第4話 魔法の手

「飛び魚の渡りで判るものなの?」

「ああ。あいつらは基本的に暖かい空気のなかを泳ぐから、いまの季節は南か東へ向かうもんだ。北へ逆行してるってことは、南になにか大きな魔素の動きがあって逃げていくところだろう」

「南……」


《黒き魔法使い》復活を報せたというメイベルの友人は確か、南のほうに住んでいるのではなかったか。
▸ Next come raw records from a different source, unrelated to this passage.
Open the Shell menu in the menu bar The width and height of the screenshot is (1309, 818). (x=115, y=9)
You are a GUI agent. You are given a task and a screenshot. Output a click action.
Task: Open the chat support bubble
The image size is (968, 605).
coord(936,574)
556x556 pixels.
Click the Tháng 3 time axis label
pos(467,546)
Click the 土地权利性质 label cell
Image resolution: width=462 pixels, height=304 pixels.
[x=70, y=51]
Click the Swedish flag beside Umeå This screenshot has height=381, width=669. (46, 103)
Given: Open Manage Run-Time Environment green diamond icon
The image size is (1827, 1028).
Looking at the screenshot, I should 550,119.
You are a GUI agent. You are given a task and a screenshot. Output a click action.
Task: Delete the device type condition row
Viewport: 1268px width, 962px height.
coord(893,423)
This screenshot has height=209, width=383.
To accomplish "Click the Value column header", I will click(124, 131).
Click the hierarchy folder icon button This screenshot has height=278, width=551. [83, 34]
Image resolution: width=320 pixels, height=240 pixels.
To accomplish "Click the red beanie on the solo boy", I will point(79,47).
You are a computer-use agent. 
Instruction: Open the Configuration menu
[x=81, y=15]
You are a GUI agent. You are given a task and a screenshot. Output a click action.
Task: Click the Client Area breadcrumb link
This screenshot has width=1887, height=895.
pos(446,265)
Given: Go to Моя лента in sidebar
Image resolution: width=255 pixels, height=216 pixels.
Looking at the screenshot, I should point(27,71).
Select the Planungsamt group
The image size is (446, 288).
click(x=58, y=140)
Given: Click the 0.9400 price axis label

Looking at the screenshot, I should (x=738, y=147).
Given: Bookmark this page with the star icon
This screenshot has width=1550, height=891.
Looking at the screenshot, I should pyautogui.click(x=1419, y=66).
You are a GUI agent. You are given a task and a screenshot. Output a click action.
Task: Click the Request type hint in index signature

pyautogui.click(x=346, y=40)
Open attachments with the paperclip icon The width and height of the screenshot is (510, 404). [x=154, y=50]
 まさか、と眉を顰めたリディアの頭を、ザジは大きな右手でわし掴む。


「ま、うちにゃ凄腕魔法使いの先生がいっからな! 大丈夫だ」

「えぇぇ……でもうちの先生、魔法薬専門の引きこもりだからなぁ……」

「あー、そういやそうだったな」


 イルザークの魔法薬の効果は遠い王都まで評判が轟き、わざわざ訪ねてくる客も少なくない。ただし、オクの往診か、ベルトリカの森のなかでの材料採取以外、ほとんど外に出ず自室か書斎に引きこもって年がら年じゅう研究に没頭している人だ。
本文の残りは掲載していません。